Он пришел не один, а в обнимку с молодой женщиной, совершенно белой как телом, так и короткими волосами, стриженными под каре. У нее даже брови и ресницы оказались белыми. А глаза – синими. Она была совсем некрасива, с толстыми крепкими ногами, тяжелым низом, большегрудая и невысокая ростом.
– Чувак, – обратился ко мне Старый, – это девушка Лина. – Она из Финляндии. Гид.
Финка протянула мне влажную ладошку и повторила неожиданно нежным голосом:
– Лина.
Лина с длинным «и». Лииина…
Мы пошли к гостинице и вошли прямо через главный вход. К нам тотчас подступили люди с квадратными гранитными челюстями.
– Это с мной, – успокоила охрану финка, предъявив аккредитацию. – Пошли.
Она говорила по-русски почти идеально, только чуть-чуть нараспев. Встреча с ней была первым моим знакомством с представителем западного мира, девушкой, чьим распевным голосом я заслушивался, пока мы поднимались в лифте на мистический шестнадцатый этаж.
Я был потрясен и полчаса смотрел на барные полки с невиданными бутылками с неизвестными названиями. Да и прочитать я ничего не мог, как типичный моноязычный представитель совка. Старый тем временем целовался с Линой, а в коротких промежутках мне заказывали какой-нибудь фантастический коктейль. Я тянул через трубочку красно-зеленую смесь и глазел по сторонам. Вдруг загрохотала музыка. Где-то за стеной, видимо, в ресторане, приступил к работе супервокально-инструментальный ансамбль, который аутентично исполнил несколько вещей группы «Pink Floyd». Я тащился по полной, как будто меня в одно мгновение переместили из СССР куда-то в западное, лондонское и антисоветское… Уши радовались музыке, а кровь, разогнанная коктейлями, заставляла чувствовать быстро бьющееся сердце.
– Чем платить будешь? – поинтересовался бармен с усами на манер шведского лесоруба, свисающими ниже подбородка.
И тут я неожиданно для себя заявил:
– Васиз лос!!!
– В говнос уже, придурок?! – спросил бармен.
– Холуй империалистический!
– Я тебя щас комитету сдам!
Здесь вмешалась Лина и что-то сказала мастеру алкогольных комбинаций на английском. Косящий под шведского лесоруба отвалил обслуживать пожилую пару французов.
Вскоре мы ушли из бара и поднялись еще на несколько этажей, где Лина открыла ключом дверь маленького номера, в котором стояли диван-кровать, продавленное кресло, стол с чисто русским графином, на две трети наполненным водой, стаканами Мухиной и теликом «Рубин 205» отечественного производства. Ну еще шкаф стоял. Да, и душ был.

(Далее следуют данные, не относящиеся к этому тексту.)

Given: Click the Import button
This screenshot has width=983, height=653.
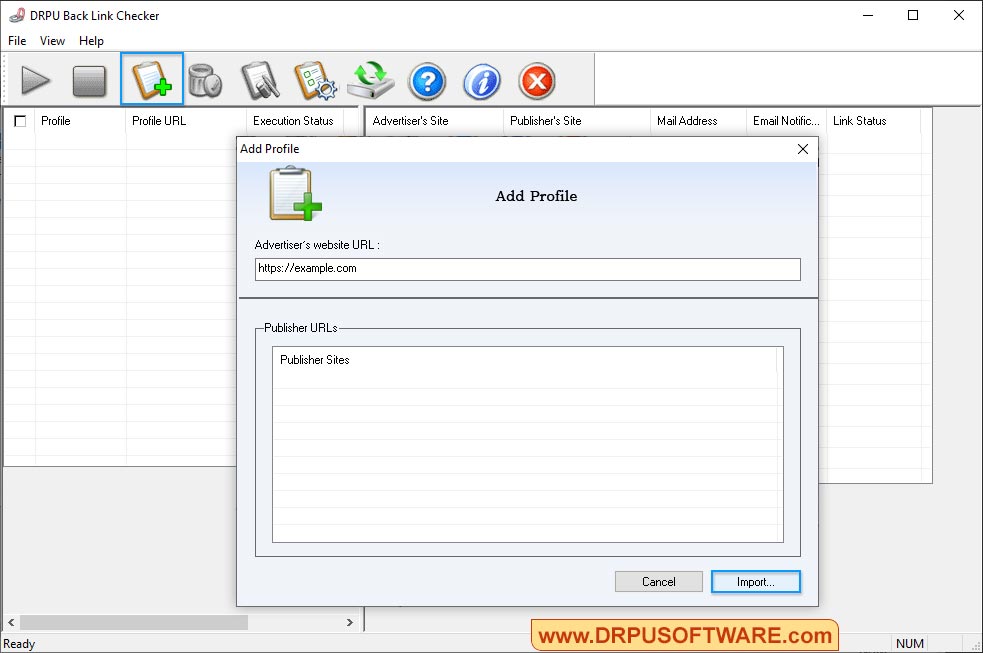Looking at the screenshot, I should (755, 581).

Лина объяснила мне, что гид не слишком почетная профессия, поэтому фирма предоставила ей этот недорогой номер.
– В Финляндии я студентка, а здесь подрабатываю летом, пока сезон.
«Какая же она вся белая, – еще раз подумал я. – Даже родинок нет. Альбиноска?»
Лина достала из шкафа фугас ялтинского портвейна, Старый открыл его и разлил по граненым стаканам.
Отечественная химия смешалась с западной, мне было хорошо и даже прекрасно. Сидя в кресле, с прикрытыми глазами, я пытался о чем-то думать, но мысли разлетались в разные стороны, как искры костра – никчемные, красивые, сгорающие бесследно.